■ Text to read:
"""

The main instructions for invoking methods are invokestatic, invokevirtual, invokeinterface and invokespecial. Each of these basically do the same thing with some minor differences and restrictions.
Invokes a static method which you have access to. For this to work, you need to provide:
- Owner class name
- Method name
- Method descriptor (for disambiguation against other methods with the same name)
Method invocation will fail if the method is either not static, not accessible or the owner class couldn't be loaded.
All arguments in the method descriptor will be popped from the stack IN REVERSE, so the arguments are to be provided in order.
Example: Calling a method add(long, String) will expect the following stack:
0: long
1: (long top)
2: ref (type String)
which can, for example, be obtained like so:
lconst_0 ; push 0L to the stack
ldc "hello world" ; push "hello world" (string) to the stack
After method invocation, if the method has a return type (it isn't void), the return value is pushed to the stack.
Here is some code that invokes add in the same class:
public static int add(int a, int b) {
return a + b;
}
public static void main(String[] args) {
int result = add(5, 5);
}And here are the instructions this compiles to
iconst_5 ; push 5
iconst_5 ; push 5
invokestatic Main.add (II)I ; invoke int add(int, int)
istore_1 ; store the return value in local 1 (result in the code above)
We can see iconst_5 is written twice meaning it loads 2 values (5, 5) onto the stack, then we can see those 2 values are used in the invocation to our add method which returns the result that we then store in a local variable.
Invokevirtual is the exact counterpart to invokestatic. It invokes non-static (aka "virtual") methods.
The general value aquiring algorithm is the same as for invokestatic, with one exception: invokevirtual expects an instance on the stack.
The instance has to be the exact type or a child type of the owner of the method provided to invokevirtual. If you were to call String.toLowerCase(), the owner stack element would have to be either a String or a descendant of String (not practically possible since String is final).
The instance is to be provided before any arguments. That is, it has to be one stack element below the first argument. Example: Abc.hi(int) will expect the following stack:
0: Abc or child
1: int
If the instance is null, a NullPointerException is thrown.

"""

■ Aim 1: Print the part of the text on JVM method invocation that opens with the words containing "Example: Calling a" and closes with the words containing "to the stack.", copying it exactly.

■ Information given:
"""

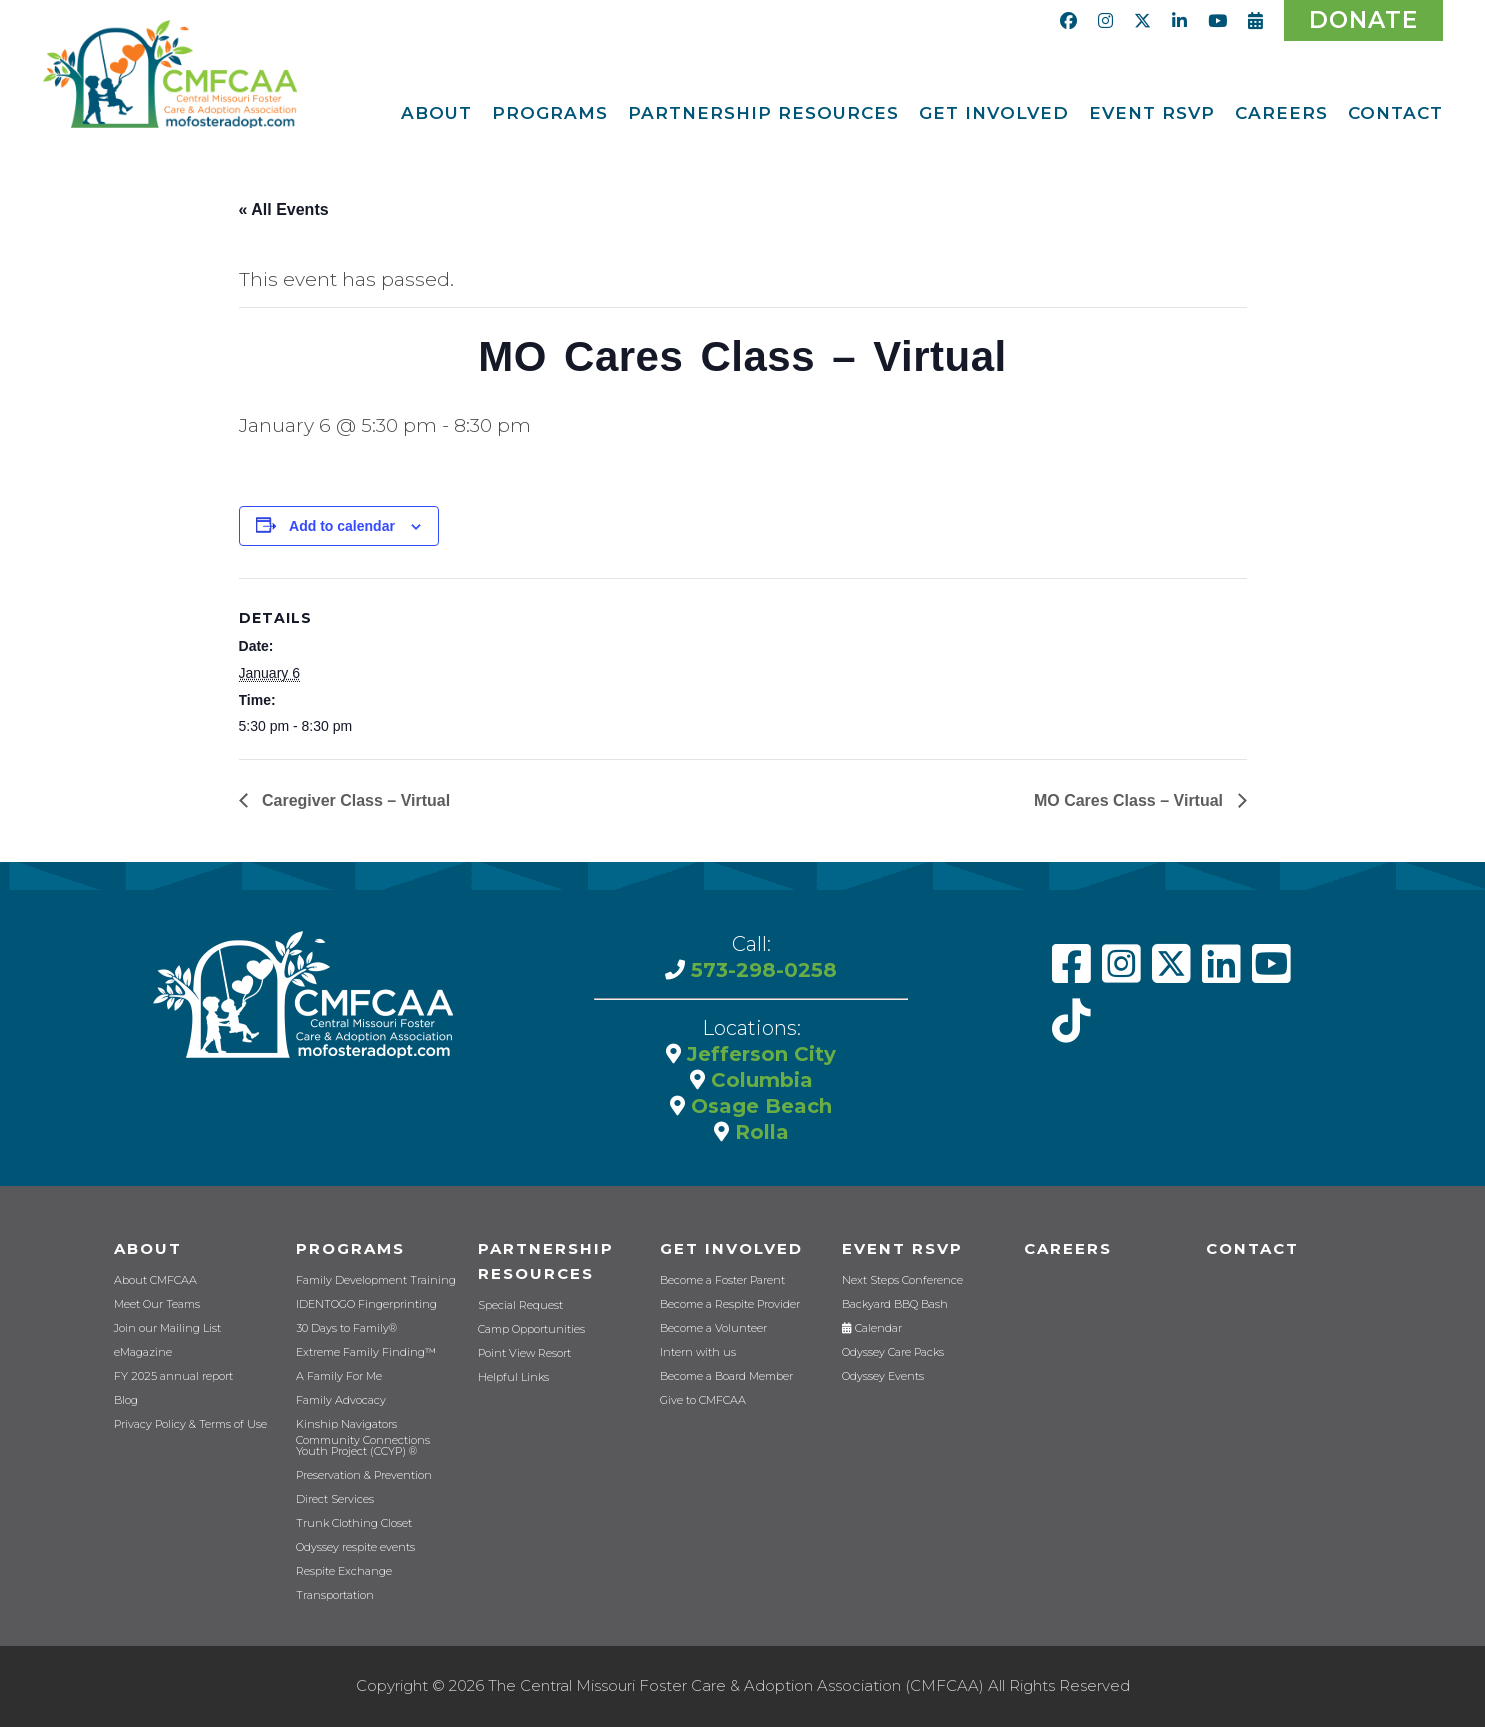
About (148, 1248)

"""
"""

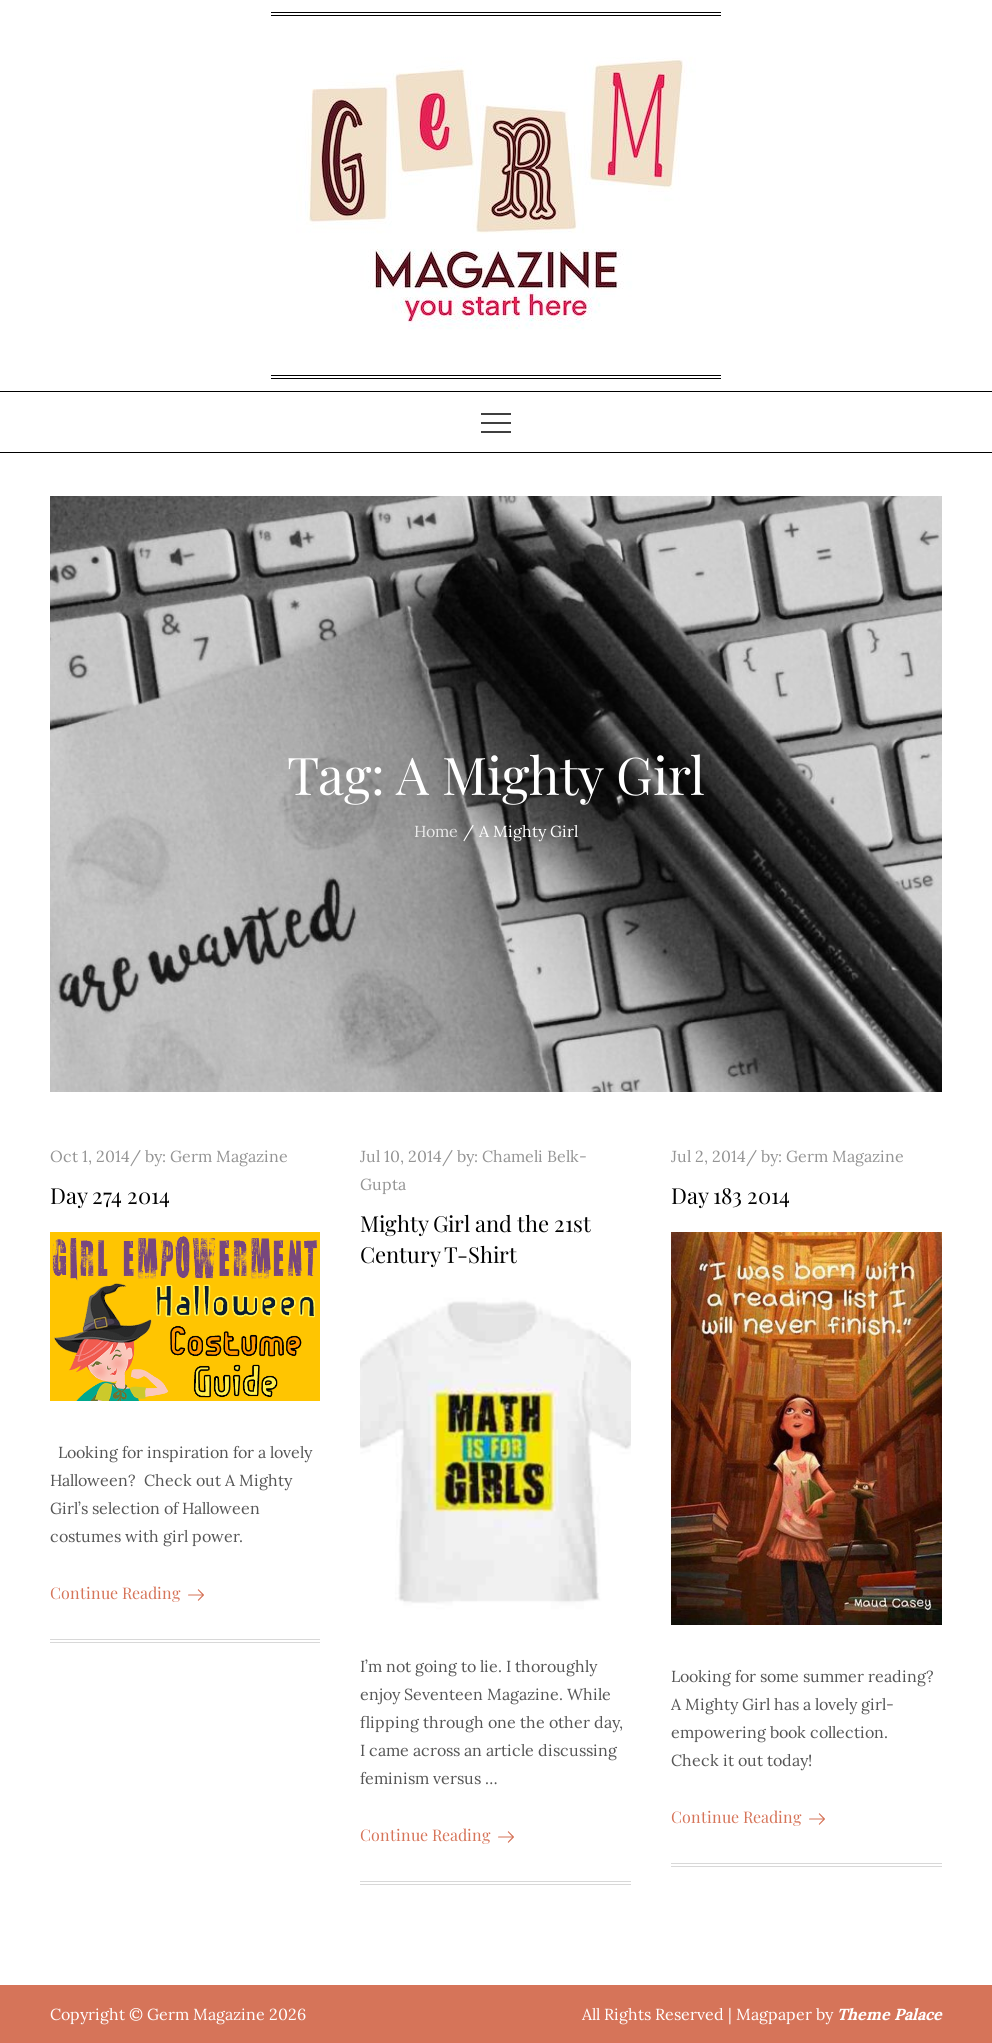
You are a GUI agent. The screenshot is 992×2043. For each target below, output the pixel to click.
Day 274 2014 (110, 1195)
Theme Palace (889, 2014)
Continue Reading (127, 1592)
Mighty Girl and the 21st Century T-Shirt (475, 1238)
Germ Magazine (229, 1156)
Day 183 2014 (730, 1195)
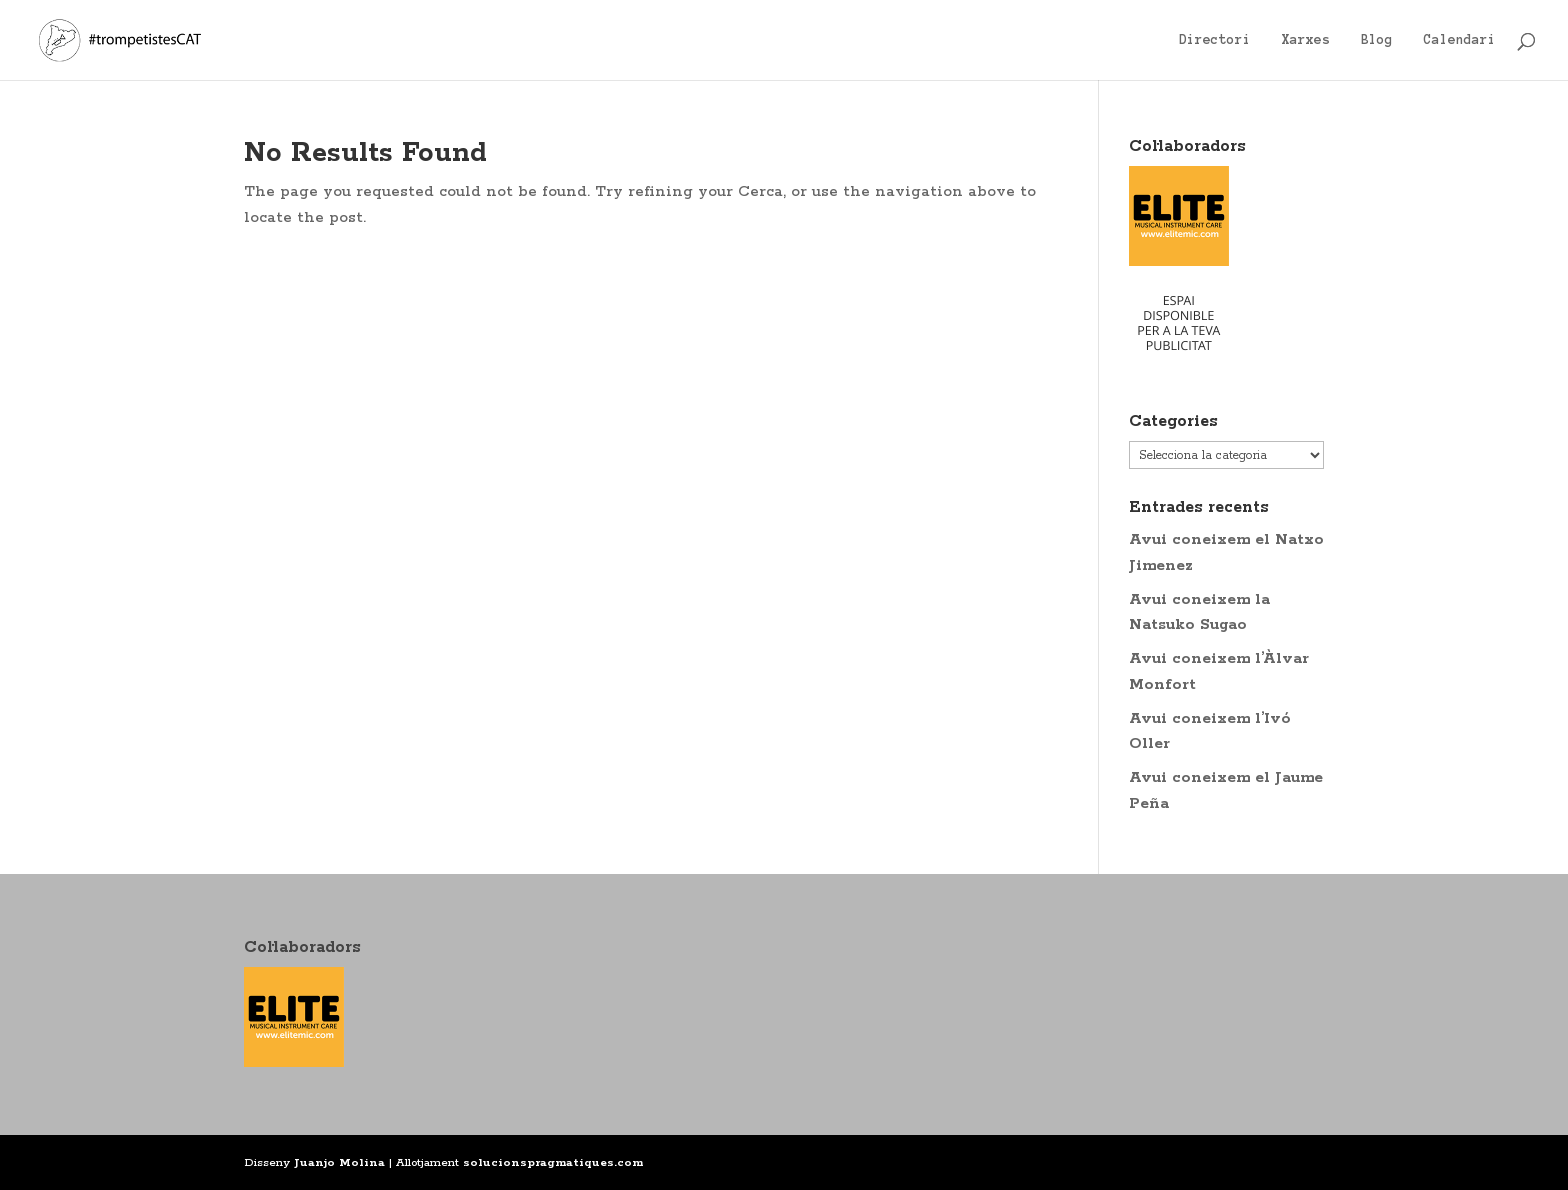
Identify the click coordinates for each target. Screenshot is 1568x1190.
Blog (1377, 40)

"""

■ Aim 2: Please output the part of the records that opens with the line containing "Identify the click" and closes with the line containing "Blog (1377, 40)", repeating these lines exactly and nothing else.

■ Correct output 1:
Example: Calling a method add(long, String) will expect the following stack:
0: long
1: (long top)
2: ref (type String)
which can, for example, be obtained like so:
lconst_0 ; push 0L to the stack
ldc "hello world" ; push "hello world" (string) to the stack
After method invocation, if the method has a return type (it isn't void), the return value is pushed to the stack.

■ Correct output 2:
Identify the click coordinates for each target. Screenshot is 1568x1190.
Blog (1377, 40)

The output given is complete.